(Work to complete)
The answer consists solely of the lines running from the one with "The image size is (541, 691)." through the final line below, transcribed exactly and without any pictures.
········
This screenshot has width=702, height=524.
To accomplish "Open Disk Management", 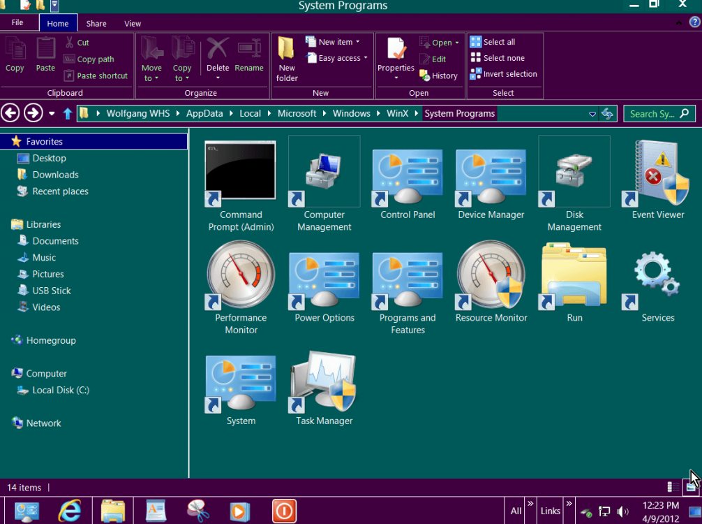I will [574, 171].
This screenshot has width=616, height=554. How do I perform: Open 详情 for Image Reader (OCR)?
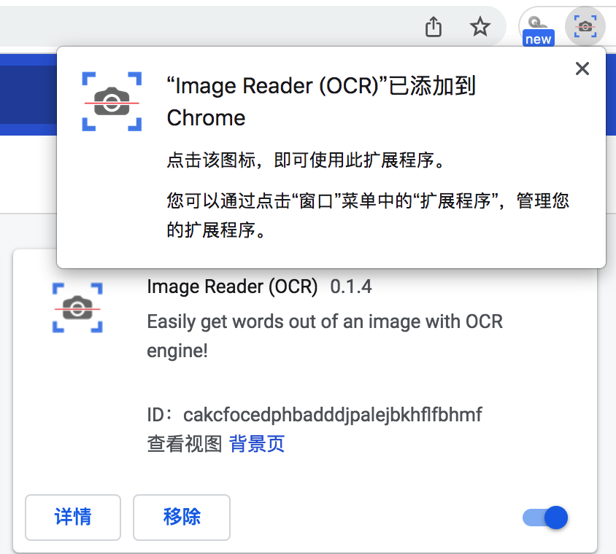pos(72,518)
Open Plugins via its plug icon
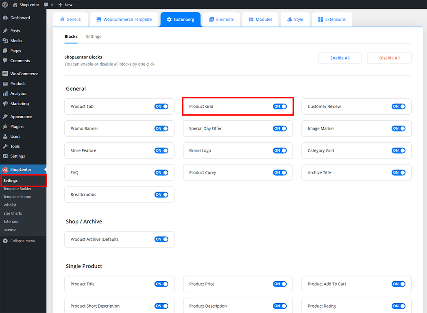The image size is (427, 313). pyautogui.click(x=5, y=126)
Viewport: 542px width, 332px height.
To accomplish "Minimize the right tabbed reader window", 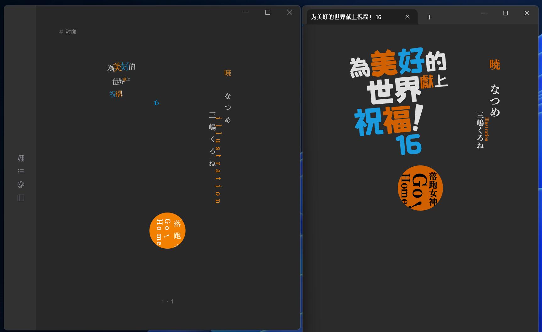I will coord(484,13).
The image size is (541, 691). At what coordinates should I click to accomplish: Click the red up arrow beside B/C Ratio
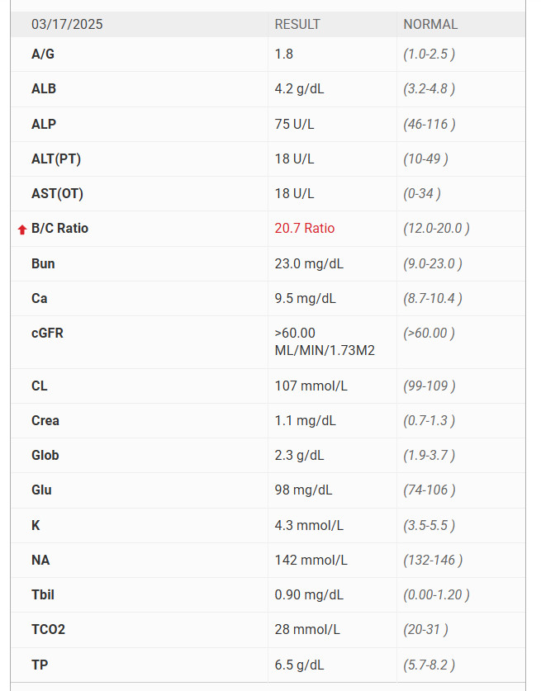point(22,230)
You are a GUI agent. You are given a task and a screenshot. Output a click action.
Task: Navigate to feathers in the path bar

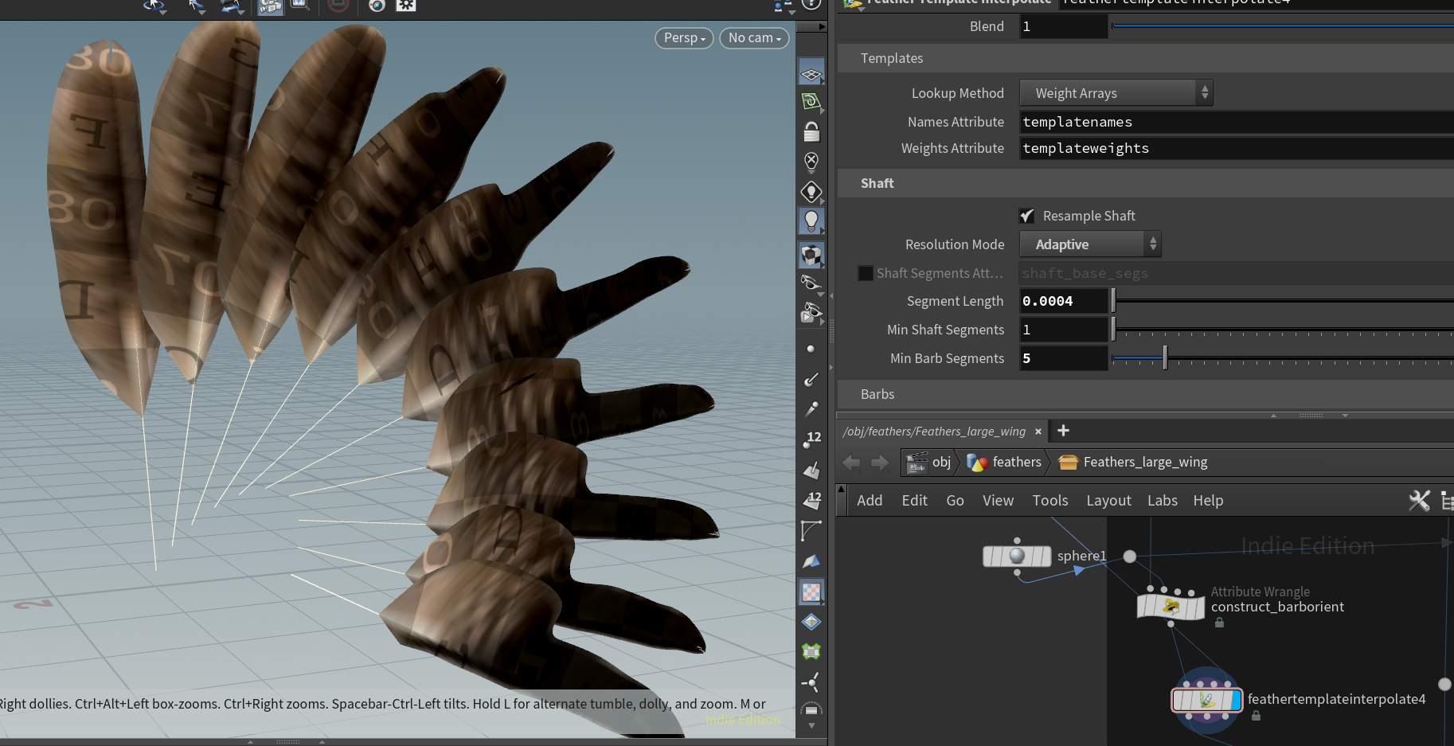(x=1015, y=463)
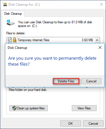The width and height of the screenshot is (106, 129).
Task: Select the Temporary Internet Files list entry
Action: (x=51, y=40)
········
(Task answer)
The image size is (541, 691). At what coordinates should I click to accomplish: Click the red up arrow beside B/C Ratio
point(22,230)
You are a GUI agent. You are given a task and a screenshot. Output a click action.
Task: Navigate to feathers in the path bar

(x=1015, y=463)
The width and height of the screenshot is (106, 129).
Task: Select the Temporary Internet Files list entry
Action: (x=51, y=40)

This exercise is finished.